▸ **TÂCHES ET EXERCICES**
(a) Répondez aux questions suivantes à partir de l'extrait sur Taïwan :
(i) À quelle occasion la présidente Tsai Ing-wen a-t-elle prononcé son discours du 10 octobre ?
(ii) Quel taux de croissance annuelle du PIB est indiqué pour Taïwan ?
(iii) Combien de sorties d'interception l'armée a-t-elle effectuées, et quelle hausse cela représente-t-il par rapport à 2019 ?
(b) Reformulez sous forme de liste le paragraphe de l'extrait sur Taïwan qui commence par « Il y a donc une fenêtre d’opportunité », en conservant ses faits principaux.
___ EXTRAIT CHOISI
Il y a donc une fenêtre d’opportunité réelle pour Taïwan – laquelle est aussi et en même temps une zone à haut risque. Dans son discours du 10 octobre pour le 109ème anniversaire de la fondation de la République de Chine, la présidente Tsai Ing-wen (cf photo) a dressé un constat clair de la situation. D’un côté, la gestion de la crise a attiré l’attention et l’admiration du monde et permis à Taïwan d’être une des seules économies développées à avoir un PIB positif sur l’année (1,6% de croissance). De l’autre, une telle exposition a entraîné une recrudescence des menaces chinoises : l’armée a dû procéder à deux fois plus d’interception d’avions de chasse chinois que pendant toute l’année dernière : 4 132 sorties, en hausse de 129% par rapport à 2019.
______
___ EXTRAIT DES DONNÉES
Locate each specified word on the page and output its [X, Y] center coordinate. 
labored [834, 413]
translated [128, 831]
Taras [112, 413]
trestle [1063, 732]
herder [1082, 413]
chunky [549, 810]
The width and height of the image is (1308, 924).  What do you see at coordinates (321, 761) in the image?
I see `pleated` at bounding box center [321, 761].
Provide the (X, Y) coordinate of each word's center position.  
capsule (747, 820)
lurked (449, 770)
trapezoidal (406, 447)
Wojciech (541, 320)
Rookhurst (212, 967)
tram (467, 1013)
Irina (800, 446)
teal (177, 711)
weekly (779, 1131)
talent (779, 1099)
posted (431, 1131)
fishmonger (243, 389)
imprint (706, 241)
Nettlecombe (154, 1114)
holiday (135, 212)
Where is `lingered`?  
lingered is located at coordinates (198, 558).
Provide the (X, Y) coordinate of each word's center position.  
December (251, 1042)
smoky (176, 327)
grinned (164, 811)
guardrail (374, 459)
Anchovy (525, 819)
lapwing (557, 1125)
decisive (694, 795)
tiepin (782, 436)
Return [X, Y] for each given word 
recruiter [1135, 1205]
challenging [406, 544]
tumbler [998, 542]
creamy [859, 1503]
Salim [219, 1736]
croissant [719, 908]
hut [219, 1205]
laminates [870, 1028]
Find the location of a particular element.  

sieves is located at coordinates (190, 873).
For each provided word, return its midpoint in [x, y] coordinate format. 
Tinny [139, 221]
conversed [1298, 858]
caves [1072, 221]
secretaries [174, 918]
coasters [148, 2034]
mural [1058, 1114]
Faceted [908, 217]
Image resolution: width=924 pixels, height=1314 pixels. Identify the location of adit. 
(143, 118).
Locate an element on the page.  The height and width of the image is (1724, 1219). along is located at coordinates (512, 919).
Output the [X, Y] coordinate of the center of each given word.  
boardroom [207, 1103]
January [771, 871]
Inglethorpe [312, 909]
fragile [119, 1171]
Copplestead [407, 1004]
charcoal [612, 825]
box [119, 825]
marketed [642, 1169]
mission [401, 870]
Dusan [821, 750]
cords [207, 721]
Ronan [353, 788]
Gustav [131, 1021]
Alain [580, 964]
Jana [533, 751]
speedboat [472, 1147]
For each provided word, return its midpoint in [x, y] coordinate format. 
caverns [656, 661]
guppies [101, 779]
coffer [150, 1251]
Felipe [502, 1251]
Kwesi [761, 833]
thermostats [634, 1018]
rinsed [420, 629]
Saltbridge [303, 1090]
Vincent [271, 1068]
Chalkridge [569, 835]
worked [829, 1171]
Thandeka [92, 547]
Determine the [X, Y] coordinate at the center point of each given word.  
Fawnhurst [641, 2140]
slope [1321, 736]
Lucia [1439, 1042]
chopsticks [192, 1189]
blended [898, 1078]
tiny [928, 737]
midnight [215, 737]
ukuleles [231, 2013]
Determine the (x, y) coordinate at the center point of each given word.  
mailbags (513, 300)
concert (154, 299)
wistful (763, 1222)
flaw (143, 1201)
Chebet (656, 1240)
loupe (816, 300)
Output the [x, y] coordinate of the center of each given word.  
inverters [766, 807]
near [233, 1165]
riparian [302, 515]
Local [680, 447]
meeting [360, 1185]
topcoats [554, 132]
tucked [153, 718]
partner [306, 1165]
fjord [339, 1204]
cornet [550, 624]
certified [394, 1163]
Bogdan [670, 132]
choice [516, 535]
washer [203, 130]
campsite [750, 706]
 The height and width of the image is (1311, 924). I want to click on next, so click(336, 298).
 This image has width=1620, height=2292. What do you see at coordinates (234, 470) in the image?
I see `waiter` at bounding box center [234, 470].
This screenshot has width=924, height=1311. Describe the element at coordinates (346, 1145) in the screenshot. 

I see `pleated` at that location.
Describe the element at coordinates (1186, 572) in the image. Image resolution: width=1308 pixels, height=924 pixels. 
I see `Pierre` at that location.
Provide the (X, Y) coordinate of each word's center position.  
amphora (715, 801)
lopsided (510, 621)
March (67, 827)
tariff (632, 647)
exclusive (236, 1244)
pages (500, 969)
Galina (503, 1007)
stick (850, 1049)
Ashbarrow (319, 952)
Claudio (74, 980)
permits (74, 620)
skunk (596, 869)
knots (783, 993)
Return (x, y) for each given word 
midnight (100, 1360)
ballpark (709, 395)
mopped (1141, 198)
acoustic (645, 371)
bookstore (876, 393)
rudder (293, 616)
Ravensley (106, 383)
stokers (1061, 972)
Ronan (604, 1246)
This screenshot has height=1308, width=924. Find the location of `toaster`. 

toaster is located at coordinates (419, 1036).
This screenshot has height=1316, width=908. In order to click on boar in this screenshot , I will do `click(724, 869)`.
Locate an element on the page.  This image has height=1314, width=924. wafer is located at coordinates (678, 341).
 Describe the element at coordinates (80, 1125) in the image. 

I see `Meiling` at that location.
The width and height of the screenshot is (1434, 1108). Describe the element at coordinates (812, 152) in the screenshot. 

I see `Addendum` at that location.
______
▸ **RÉPONSES PAR TÂCHE**
(a)
(i) Pour le 109ème anniversaire de la fondation de la République de Chine.
(ii) 1,6 %.
(iii) 4 132 sorties, soit une hausse de 129 % par rapport à 2019.

(b)
- Taïwan dispose d'une réelle fenêtre d'opportunité, qui constitue en même temps une zone à haut risque.
- Le 10 octobre, pour le 109ème anniversaire de la fondation de la République de Chine, la présidente Tsai Ing-wen a dressé un constat clair de la situation.
- La gestion de la crise a attiré l'attention et l'admiration du monde. Taïwan est l'une des seules économies développées à avoir un PIB positif sur l'année (1,6 % de croissance).
- Cette exposition a entraîné une recrudescence des menaces chinoises. L'armée a intercepté deux fois plus d'avions de chasse chinois que pendant toute l'année précédente, avec 4 132 sorties, en hausse de 129 % par rapport à 2019.